Terzi elindeki işi kenara bırakıp Zafer’i dükkâna sokup pantolonunu çıkarttı. Zafer tezgâhın arkasında iç donuyla bekliyordu. Terzi sol bacağın baştan sona ayrılan dikişini iki yol dikti. Zafer, “Oldu giy bakalım pantolonunu,” dedi. Tabii bu ağız alışkanlığı ile söylenmiş bir sözdü. Belki bugün akşama kadar tekrar aynı yerden veya diğer paçadan pantolon sökülebilirdi. Gömlekler bile sökülüyordu çok zaman. Giyilecek hali kalmışsa dikilir yoksa yenisi ile değiştirilirdi.

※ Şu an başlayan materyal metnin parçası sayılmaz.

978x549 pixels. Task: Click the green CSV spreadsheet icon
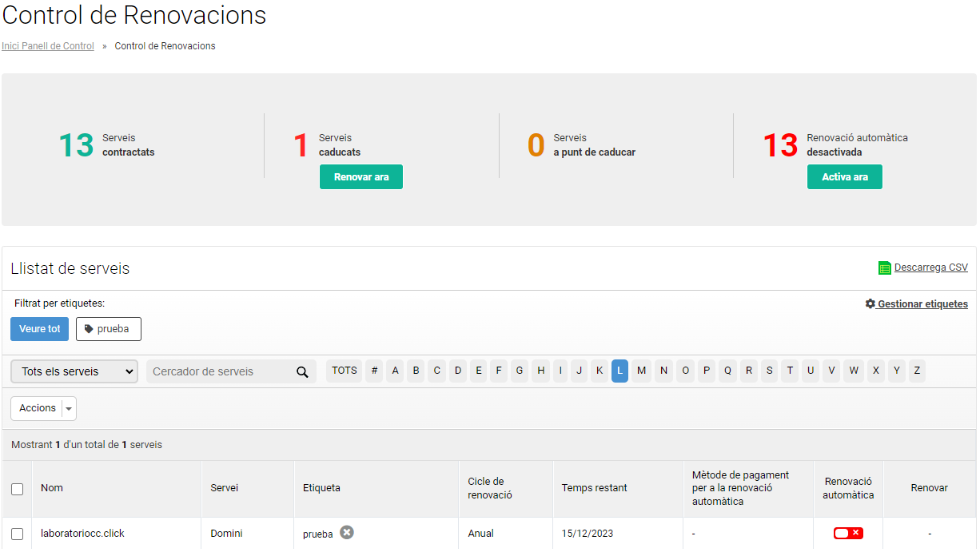coord(884,268)
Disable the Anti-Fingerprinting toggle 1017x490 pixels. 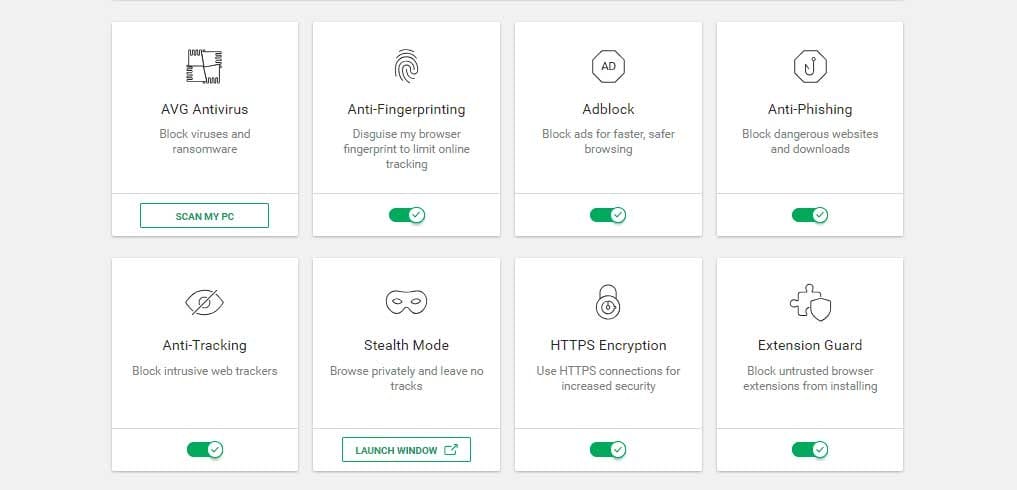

Pantolonu giyip dışarı çıktı. Dükkânın duvarına dayandı. Aza Bekir ona bir keyif sigarası verdi. Çay da tazelensin diye kahveciye seslenildi. Gün Zafer’in günüydü adeta. Çaylar, sigaralar içildi. Zafer kalkıp gitmek üzereyken aza Bekir’e “ Bekir, şapkayı versene.” dedi. Bekir bir an düşünmeden şapkasını çıkarıp Zafer’e uzattı. “Madem hoşuna gitti, al bakalım Zafer. Eminim bana senden çok yakışacak.” diye de takıldı. Zafer bu kadar kolay olacağını düşündü mü düşünmedi mi belli bile olmadı. Çünkü Zafer’in ne zaman düşünüp düşünmediği, ne zaman ne düşündüğü belli olmazdı. Bekir’den içgüdüsel bir refleksle istemiş de olabilirdi. Bekir’den aldığı şapkayı başına takan Zafer sevindi mi sevinmedi mi onu bile belli etmedi. Yerinden kalkıp içeri yöneldi tekrar. Aynanın karşısına geçip kendine, şapkasına baktı. Terzi dışardan seslendi ona, “Nasıl güzel mi?” diye. Zafer belli belirsiz “Güzel.” Dedi. Dışarı çıkıp doğru köyün içine yöneldi bir süre sonra gözden kayboldu.
Aza Bekir yaptığının iyilik mi, yoksa nasılsa belki de ertesi günü göremeyecek şapkasına yazık mı ettiğini düşündü. Ama olsun. İyilik iyiliktir. Boşuna söylenmemiş ya. İyilik yap denize at. Balık bilmezse, Halik bilir diye. Zafer unutsa da aza Bekir ve Terzi bu olayı, Zafer’i mutlu etmiş olmayı unutamayacaktı. Unuttuklarında zaten nasılsa bir yerlere kaydolmuş olacaktı.